C. Allyn Pierson is the nom de plume of physician Carey A. Bligard, who has combined her many years of interest in the works of Jane Austen and the history of the Regency England into this sequel to Pride and Prejudice.  She lives in Fort Dodge, Iowa, with her husband and two ill-behaved dogs.

Now, your comments and e-mail addresses to get a chance to win the latest version of Sense and Sensibility! Giveaway open worldwide. Winner will be announced on March 31st.



Welcome back on My JA Bok Club, C.! And thank you so much for this thoroughful, interesting contribution. This is just great to demonstrate how wrong those who dismiss Jane Austen's works as romances are. These themes are truly a smart analysis of the 18th century society and with her witty style she fullfils such elegant satire!
Great post.

Linda said...

What a very interesting post about inheritance laws of bygone days. I'm certainly grateful that today's laws are more liberal. While reading Ms.Pierson's remarks, I was also reminded of the recent Masterpiece production of Downton Abbey.

maichi3 said...

Maria, it's a very interesting post. Thanks for have the chance to win a copy open worldwide.

Kelly said...

Very interesting post! I've always wished to live during the 18th century, but I think it would have been difficult to deal with this matter of inheritance. Thank God it's not like this anymore :)
Thank you for making this giveaway international!
maniezkelly at gmail dot com

Regina Jeffers said...

Carey, I certainly wish that I had understood all these "nuances" of British society the first time I read S&S. I was aware of the concept of the entail from other pieces I had read, but for the life of me, I couldn't quite get what was going on with the Dashwoods. It seemed quite contrived for a story line. It was only after my teen years that I finally grasped the intricacies of the situation in which the Dashwood sisters found themselves. Only then did I appreciate the conflict Austen had created.

C. Allyn Pierson said...

Regina: This is so often a problem reading pre-20th Century literature; we tend to skim over these intricacies because we don't understand them and thus miss the nuances of the stories. I did not know much about Regency history until I began research for my first book (and the research took at least as long as the book!) Now, I find Regency history to be addictive- the more I learn the more I want to know and the more I enjoy the novels!

Claudia said...

It has been very interesting to read such a comprehensive essay about inheritance. Although it’s common knowledge, the status of women was really hard (and frustrating, I’d say), if you think that even wealthy women could not manage their own money by themselves. I know it’s naive, but I feel so angry about this, I really can’t stand it!

MarySimonsen said...

Very helpful, Carey. Thank you.

Beatrise said...

Hello! I really enjoyed reading this post. Currently I am doing studies on this particular work and found it very helpful.
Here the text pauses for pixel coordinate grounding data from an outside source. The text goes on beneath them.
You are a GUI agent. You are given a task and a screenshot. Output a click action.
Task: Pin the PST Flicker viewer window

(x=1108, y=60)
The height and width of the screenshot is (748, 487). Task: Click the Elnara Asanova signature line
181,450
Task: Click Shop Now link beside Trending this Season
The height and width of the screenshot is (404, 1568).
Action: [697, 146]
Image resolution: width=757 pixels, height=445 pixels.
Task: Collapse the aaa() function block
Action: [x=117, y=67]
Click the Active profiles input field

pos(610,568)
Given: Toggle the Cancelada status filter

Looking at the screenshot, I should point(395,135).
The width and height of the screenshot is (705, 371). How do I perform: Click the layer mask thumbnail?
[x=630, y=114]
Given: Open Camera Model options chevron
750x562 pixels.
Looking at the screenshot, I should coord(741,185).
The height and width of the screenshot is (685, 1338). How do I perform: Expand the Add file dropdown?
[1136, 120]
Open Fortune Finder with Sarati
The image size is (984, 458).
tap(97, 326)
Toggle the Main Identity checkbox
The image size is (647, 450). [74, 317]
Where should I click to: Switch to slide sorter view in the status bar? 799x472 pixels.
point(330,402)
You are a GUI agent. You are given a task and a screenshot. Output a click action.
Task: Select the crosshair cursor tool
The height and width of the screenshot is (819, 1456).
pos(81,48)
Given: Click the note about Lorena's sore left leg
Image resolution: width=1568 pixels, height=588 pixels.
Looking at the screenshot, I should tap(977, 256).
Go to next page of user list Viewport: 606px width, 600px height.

The giveaway is a cherry on the top and thanks for making it international!

venusnoire1 (at) inbox . lv

Luthien84 said...

Thanks for the details of entailment and property ownership in Regency era. This post basically sums up the difficult life that the Dashwoods women encounter due to inheritance law that favours gentleman. I'm lucky to be living in the 21st century and what I own is mine after marriage.


Alexa Adams said...

Great post! I've always found primogeniture laws fascinating, and the manner in which the subject is explored in S&S is particularly fascinating. I have often wondered about what Austen was trying to say by providing duel examples of inheritance schemes: while the Dashwood's certainly suffer under a system that favors males, the example of Mrs. Ferrars (as well as Lady Catherine in P&P and Lady Denham in Sanditon) does not exactly promote the notion that women could handle the situation much better. Overall, inheritance, regardless of its format, is constantly portrayed as problematic by Austen, and I really enjoyed the emphasis you placed here on the importance of generosity and kindness, rather than money, in promoting familial welfare.